• Goal of the exercise
For this exercise, return all the data word for word, with images left out.

▬▬▬▬▬▬▬▬▬▬

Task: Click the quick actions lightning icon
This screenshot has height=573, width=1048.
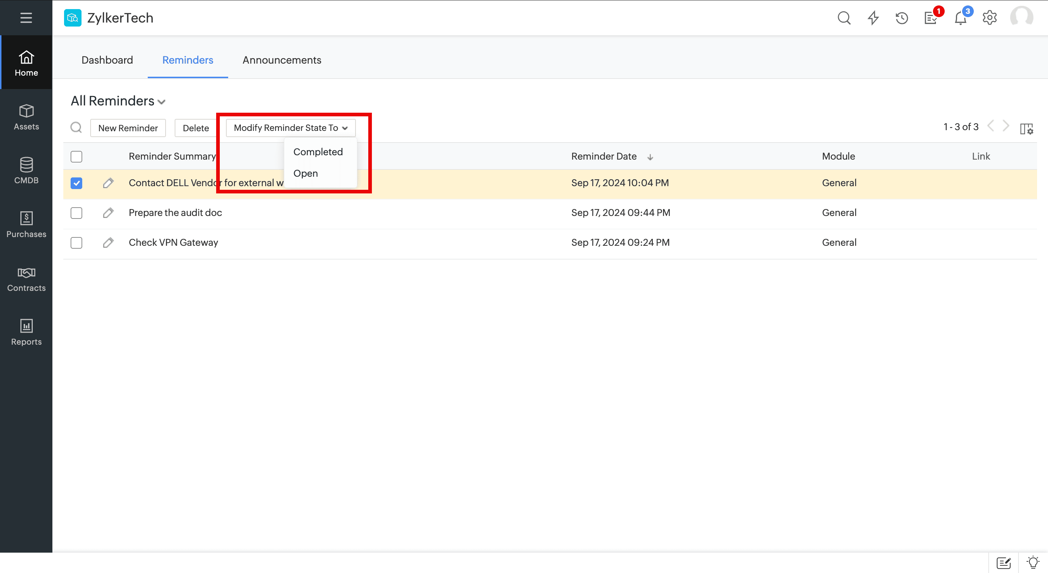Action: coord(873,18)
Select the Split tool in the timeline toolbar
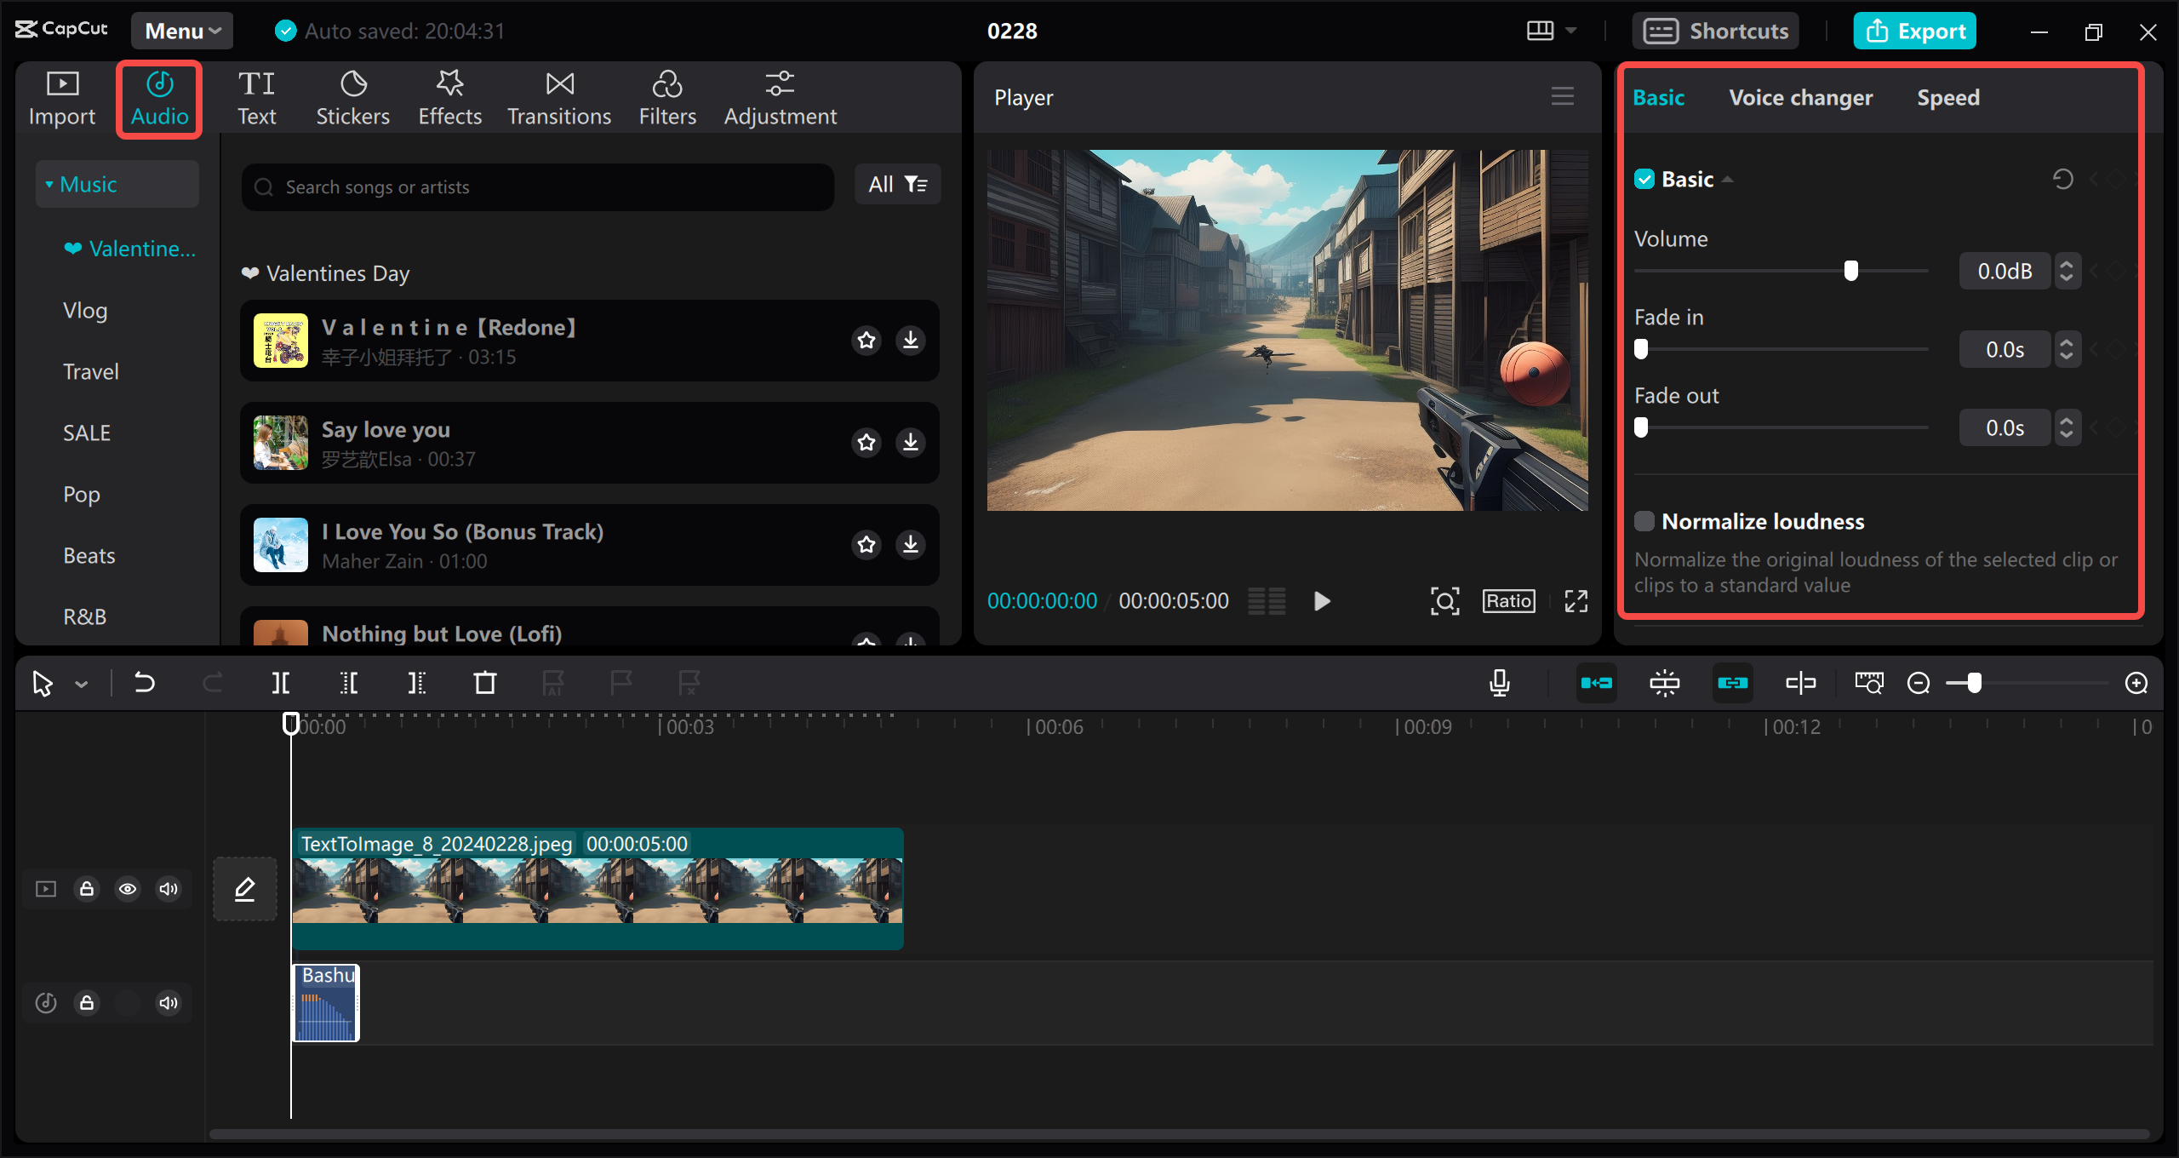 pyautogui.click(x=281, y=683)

▬▬▬▬▬▬▬▬▬▬

• Response
Task: Click the quick actions lightning icon
This screenshot has height=573, width=1048.
Action: coord(873,18)
Select the Split tool in the timeline toolbar
 pyautogui.click(x=281, y=683)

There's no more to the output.